In England, there is no joined-up approach that looks at how these different elements come together. This sits in contrast to the integrated tertiary systems now emerging in both Scotland and Wales, as well as in countries like Ireland.

Funding challenges across the education landscape in England

There are also increasing funding challenges across all parts of the English ‘system’. Arguably, further education and adults in learning have suffered the most from this.

According to the Institute for Fiscal Studies (IFS), between 2010/11 and 2019/20, spending per student aged 16-18 fell by 14% in real terms, leaving spending per student at around the level it was in 2004/05.

Over a similar period in England, total adult skills spending in 2024/25 will be 23% below 2009/10 levels, while spending on classroom-based adult education will be more than 40% lower.

Figure 2: Spending per pupil/student per year at different stages of education (2023/24 prices). Source: HM Treasury, GDP deflators, November 2023. Note: Early years figures are spending per child for 3- and 4- year-olds taking up a place. Secondary spending per pupil includes spending on school sixth forms. Further education figures represent spending per student aged 16-18 in further education and sixth form colleges. Higher education figures are cohort-based numbers divided by three – an approximate course length. In higher education, the £9,000 tuition fee has only been updated for inflation once since its introduction in 2012. This means that it is only worth around £6,000 today.

In a recent report from the House of Lords, the higher education sector was described as facing ‘a looming crisis’. It further declared that the ‘current system of funding higher education is not sustainable’. The latest figures for 2021 show that an unprecedented 100 of the 144 higher education institutions reported a deficit in the previous year.

What should be done?

For both employers and individuals, more incentives are required to tackle declining levels of investment in training.

This could include the extension of full expensing for businesses to provide training or offering more generous tax credits or personal allowances.

There will also need to be a clearer-eyed assessment of the role of employers in driving the skills system – it will provide little benefit if they are drawn from the many low-productivity sectors and places that make up the UK economy.

More coherence for employers and individuals, as well as better integration across the different sectors in England, is needed. For example, a tertiary approach where the different parts of the system fit together better and where funding and entitlements are consistent across types of learning, age and institution would bring improvements.

There will also need to be improved coordination with other policy areas related to growth and productivity, including those for broader economic and industrial strategy, research and development, innovation, and local and regional policy.

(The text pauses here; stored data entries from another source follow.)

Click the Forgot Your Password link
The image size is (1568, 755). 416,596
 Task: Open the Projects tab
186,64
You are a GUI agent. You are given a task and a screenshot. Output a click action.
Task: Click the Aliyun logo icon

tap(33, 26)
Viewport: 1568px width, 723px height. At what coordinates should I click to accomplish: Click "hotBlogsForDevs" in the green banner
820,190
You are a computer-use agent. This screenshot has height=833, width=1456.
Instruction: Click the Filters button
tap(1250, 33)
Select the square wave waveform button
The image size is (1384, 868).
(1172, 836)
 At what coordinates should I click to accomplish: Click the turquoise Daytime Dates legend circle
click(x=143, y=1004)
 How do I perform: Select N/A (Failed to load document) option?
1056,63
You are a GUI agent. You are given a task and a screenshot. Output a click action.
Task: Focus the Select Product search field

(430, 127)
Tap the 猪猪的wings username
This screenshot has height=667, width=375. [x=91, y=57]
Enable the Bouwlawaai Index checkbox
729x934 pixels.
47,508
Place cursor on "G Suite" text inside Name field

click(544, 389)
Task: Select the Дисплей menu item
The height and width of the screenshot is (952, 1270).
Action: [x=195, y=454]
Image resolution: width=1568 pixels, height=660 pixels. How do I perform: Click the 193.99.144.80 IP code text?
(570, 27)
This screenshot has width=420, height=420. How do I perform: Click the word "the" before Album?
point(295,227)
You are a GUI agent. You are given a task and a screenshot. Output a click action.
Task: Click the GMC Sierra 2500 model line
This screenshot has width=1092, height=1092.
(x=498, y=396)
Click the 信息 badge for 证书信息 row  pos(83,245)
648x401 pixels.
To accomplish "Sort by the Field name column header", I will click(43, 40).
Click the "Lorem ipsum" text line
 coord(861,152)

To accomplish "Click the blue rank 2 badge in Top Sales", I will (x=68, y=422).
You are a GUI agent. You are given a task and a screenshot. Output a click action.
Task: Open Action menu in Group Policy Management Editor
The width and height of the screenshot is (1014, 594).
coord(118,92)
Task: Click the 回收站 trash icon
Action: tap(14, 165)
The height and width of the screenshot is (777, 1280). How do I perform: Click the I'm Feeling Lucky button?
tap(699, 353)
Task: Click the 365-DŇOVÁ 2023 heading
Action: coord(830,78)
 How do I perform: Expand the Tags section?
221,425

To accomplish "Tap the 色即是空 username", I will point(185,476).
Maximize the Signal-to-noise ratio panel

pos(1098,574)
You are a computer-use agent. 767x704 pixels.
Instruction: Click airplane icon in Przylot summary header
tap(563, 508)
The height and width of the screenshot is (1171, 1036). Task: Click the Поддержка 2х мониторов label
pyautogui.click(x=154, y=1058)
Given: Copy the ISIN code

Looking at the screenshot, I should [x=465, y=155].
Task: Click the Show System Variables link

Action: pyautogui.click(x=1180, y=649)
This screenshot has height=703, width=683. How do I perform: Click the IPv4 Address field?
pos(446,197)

Part of this should involve greater powers for places and regions to determine the shape of the system and a move away from a ‘one-size-fits-all’ approach (because in England’s unequal economic and industrial geography, one size doesn’t fit all).

The coming general election will take place against a backdrop of constrained public spending, caused in part by the country’s poor recent record on growth and productivity. It will take a significant shift in our approach to develop a long-term education and skills policy. This will require investment and sustainable funding for all parts of the system.

The investment will need to come not just from government, but from employers too. At present, the amount that employers invest in training compares very poorly with other countries and it has been in long-term decline.

Lastly, a sustainable solution to the collective problem of training and skill gaps requires dialogue with trade unions too, drawing on their industry- and region-specific knowhow.

Whichever party wins the next general election may be able to start the next parliament with the systems and the funding that are currently in place – but it is highly unlikely that these can remain intact by its end. Certainly not if we wish to maximise the links between education, training and productivity, pay and living standards.